▶ EXERCISE AIM
Set out exactly, line by line, the stretch of data below that begins at the line containing "Given: Click into the Listen Port field" and ends at the line containing "The height and width of the screenshot is (812, 507).", with both ends kept.

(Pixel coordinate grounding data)
• • • •

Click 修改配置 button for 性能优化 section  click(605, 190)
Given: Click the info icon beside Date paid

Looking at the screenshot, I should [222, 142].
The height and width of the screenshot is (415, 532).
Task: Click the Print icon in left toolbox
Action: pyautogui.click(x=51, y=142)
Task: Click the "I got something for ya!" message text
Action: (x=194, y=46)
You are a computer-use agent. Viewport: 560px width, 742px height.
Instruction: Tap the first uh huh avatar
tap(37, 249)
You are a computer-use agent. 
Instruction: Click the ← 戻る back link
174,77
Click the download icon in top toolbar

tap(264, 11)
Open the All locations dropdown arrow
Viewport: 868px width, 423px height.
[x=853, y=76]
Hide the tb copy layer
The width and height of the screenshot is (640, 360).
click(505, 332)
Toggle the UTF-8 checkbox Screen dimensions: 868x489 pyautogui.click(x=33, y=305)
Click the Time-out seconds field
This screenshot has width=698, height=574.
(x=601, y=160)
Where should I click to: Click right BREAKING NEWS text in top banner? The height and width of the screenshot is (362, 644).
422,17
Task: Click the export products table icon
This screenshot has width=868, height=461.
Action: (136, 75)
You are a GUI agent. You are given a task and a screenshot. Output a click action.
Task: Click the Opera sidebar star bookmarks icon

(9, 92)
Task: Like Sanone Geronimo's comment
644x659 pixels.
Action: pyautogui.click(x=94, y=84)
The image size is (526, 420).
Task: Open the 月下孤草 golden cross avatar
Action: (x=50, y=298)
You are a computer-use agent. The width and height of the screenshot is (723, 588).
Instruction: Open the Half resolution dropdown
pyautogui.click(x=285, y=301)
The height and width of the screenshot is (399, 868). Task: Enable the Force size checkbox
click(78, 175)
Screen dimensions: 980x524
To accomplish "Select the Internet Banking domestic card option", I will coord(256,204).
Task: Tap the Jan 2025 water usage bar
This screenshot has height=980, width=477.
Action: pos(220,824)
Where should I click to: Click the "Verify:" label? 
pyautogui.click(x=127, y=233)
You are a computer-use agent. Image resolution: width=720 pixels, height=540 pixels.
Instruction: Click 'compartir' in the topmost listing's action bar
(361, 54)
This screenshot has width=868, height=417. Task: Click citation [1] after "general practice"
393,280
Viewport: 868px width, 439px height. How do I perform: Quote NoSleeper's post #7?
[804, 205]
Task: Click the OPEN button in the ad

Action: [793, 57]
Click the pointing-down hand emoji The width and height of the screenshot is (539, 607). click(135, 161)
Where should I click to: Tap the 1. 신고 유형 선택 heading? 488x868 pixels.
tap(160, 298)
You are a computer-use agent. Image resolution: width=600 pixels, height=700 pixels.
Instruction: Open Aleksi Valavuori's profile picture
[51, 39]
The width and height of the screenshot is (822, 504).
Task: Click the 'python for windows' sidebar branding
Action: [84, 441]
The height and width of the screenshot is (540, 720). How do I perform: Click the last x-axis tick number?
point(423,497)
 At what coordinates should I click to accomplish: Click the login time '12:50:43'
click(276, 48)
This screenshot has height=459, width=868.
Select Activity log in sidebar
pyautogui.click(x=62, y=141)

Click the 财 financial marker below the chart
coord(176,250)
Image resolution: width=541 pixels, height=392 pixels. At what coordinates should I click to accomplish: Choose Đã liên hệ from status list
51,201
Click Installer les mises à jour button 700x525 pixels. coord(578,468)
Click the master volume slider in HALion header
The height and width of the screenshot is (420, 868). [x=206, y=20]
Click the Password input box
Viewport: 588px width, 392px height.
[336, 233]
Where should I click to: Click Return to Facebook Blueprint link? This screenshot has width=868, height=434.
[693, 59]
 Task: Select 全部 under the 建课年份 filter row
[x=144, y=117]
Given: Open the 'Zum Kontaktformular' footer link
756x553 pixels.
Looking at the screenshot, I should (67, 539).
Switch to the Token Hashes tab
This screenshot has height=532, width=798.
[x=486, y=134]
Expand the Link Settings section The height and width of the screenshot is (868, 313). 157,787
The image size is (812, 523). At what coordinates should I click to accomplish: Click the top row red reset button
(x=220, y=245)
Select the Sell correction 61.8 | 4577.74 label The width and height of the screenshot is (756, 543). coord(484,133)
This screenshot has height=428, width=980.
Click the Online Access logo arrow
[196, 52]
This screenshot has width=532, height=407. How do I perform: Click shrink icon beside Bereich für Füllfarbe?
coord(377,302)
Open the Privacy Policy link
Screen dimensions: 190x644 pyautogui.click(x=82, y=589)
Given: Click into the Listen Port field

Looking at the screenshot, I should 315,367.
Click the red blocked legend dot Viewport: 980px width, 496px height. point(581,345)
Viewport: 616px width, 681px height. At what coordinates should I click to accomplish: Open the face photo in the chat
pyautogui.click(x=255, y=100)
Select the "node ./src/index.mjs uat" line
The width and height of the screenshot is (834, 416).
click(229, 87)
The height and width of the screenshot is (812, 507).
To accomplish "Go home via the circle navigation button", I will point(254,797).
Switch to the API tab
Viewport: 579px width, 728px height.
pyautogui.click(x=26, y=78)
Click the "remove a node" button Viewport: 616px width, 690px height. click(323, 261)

• • • •

▶ SOLUTION
Given: Click into the Listen Port field

Looking at the screenshot, I should 315,367.
Click the red blocked legend dot Viewport: 980px width, 496px height. point(581,345)
Viewport: 616px width, 681px height. At what coordinates should I click to accomplish: Open the face photo in the chat
pyautogui.click(x=255, y=100)
Select the "node ./src/index.mjs uat" line
The width and height of the screenshot is (834, 416).
click(229, 87)
The height and width of the screenshot is (812, 507).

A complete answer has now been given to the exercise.